Clearly the death of Liberal England has been prematurely foretold, but more will be needed to turn a stunning byelection win into a successful revival

It is often hard to try to derive a national message from a single byelection. The effect on party morale usually dwarfs that felt on government policy. The election of Liberal Democrat Sarah Green as the MP for Chesham and Amersham, a commuter-belt seat north-west of London, stuns on both counts. The result will make Conservative MPs in relatively liberal and educated constituencies very jumpy. But it will also slow the progress of Boris Johnson’s planning reforms. Voters in bucolic Buckinghamshire plainly feared that these would make it easier for developers to concrete over the countryside.

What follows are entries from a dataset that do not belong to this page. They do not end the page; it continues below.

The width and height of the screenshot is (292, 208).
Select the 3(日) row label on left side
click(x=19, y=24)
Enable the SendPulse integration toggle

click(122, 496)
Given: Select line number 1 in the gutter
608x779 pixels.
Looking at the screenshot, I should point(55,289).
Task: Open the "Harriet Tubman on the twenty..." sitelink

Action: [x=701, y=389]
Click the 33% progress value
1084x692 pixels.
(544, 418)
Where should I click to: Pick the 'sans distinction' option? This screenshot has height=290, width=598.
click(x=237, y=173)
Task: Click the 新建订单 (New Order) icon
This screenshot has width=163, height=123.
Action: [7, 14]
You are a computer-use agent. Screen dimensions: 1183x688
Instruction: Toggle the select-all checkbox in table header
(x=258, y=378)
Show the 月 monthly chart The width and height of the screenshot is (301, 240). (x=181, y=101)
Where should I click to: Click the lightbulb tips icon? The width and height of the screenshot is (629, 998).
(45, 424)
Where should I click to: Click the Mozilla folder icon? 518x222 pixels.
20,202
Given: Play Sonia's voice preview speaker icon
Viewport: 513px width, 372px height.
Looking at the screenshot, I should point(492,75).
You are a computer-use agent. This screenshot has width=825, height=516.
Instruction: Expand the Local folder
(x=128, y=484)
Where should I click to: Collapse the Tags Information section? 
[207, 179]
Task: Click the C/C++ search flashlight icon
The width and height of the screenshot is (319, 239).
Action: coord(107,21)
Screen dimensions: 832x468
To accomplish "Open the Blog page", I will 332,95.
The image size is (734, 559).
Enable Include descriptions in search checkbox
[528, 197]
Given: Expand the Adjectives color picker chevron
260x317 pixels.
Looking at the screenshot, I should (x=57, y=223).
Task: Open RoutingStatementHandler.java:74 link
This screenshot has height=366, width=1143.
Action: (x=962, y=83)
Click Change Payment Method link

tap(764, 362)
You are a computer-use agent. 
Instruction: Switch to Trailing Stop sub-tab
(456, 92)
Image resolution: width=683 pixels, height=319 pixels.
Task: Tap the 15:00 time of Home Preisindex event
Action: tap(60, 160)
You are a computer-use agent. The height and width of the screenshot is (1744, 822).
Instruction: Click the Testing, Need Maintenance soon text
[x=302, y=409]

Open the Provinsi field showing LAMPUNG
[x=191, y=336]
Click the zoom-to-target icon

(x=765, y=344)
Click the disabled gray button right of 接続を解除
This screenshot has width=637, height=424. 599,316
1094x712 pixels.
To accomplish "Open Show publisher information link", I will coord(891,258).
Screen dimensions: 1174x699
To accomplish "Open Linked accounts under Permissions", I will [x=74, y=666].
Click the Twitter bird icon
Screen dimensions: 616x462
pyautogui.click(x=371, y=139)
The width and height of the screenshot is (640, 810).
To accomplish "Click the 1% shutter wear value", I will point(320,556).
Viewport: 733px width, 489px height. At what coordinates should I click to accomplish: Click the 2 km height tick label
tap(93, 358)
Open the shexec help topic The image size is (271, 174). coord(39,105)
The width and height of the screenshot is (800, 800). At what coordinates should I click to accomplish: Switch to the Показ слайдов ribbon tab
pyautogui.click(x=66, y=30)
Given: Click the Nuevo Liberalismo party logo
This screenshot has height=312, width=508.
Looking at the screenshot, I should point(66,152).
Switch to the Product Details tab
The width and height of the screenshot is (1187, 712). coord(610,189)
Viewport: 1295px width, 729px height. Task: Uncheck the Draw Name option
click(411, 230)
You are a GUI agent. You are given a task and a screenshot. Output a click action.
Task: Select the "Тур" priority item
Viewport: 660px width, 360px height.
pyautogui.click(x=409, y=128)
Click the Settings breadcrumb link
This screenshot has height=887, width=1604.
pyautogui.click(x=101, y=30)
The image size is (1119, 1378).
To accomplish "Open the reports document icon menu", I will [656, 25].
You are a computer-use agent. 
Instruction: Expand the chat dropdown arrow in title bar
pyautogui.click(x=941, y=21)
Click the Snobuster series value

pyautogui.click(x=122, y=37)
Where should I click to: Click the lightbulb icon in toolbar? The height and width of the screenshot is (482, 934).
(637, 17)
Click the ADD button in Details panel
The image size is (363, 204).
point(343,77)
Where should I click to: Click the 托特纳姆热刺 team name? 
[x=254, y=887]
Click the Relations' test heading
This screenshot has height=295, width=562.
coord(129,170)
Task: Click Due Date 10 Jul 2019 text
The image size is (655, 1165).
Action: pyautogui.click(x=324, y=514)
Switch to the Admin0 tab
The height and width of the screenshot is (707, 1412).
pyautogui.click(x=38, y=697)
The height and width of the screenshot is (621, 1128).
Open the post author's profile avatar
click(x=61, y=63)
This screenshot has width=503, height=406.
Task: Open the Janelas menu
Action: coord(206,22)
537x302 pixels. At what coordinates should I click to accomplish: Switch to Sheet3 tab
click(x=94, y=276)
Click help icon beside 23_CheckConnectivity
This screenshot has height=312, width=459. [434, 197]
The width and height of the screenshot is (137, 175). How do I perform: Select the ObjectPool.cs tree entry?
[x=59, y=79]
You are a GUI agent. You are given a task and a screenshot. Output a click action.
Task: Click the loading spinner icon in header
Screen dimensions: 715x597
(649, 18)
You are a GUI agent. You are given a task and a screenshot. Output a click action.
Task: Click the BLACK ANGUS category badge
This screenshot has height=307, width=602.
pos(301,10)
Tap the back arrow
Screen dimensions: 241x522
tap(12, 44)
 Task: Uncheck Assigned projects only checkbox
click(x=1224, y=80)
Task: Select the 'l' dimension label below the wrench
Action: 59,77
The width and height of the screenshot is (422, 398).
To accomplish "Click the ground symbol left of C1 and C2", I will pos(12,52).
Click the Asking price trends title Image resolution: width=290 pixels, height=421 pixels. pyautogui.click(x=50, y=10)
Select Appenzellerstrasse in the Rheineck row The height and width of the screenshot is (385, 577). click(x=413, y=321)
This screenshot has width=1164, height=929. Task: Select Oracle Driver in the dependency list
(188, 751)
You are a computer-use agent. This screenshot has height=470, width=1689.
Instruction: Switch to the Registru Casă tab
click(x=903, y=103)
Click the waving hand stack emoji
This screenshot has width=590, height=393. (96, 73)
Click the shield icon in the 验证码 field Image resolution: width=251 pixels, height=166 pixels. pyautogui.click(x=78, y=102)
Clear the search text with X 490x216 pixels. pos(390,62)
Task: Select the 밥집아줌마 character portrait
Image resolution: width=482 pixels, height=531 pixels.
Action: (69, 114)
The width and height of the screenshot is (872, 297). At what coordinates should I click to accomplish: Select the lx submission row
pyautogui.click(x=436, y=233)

What the result shows is that the Liberal Democrat cause is not a hopeless one. With just 11 parliamentarians and languishing at 7% in national polls, Sir Ed Davey appeared to be taking his depleted ranks and marching them towards the sound of gunfire. Chesham and Amersham has been held by the Conservatives since its creation in 1974. Yet Ms Green overturned a 16,000-strong Tory majority to take the seat by just over 8,000 votes, a swing of 25%, and upset the odds. The energy of the Tories’ vaccine bounce seems dissipated. Clearly the death of Liberal England has been prematurely foretold.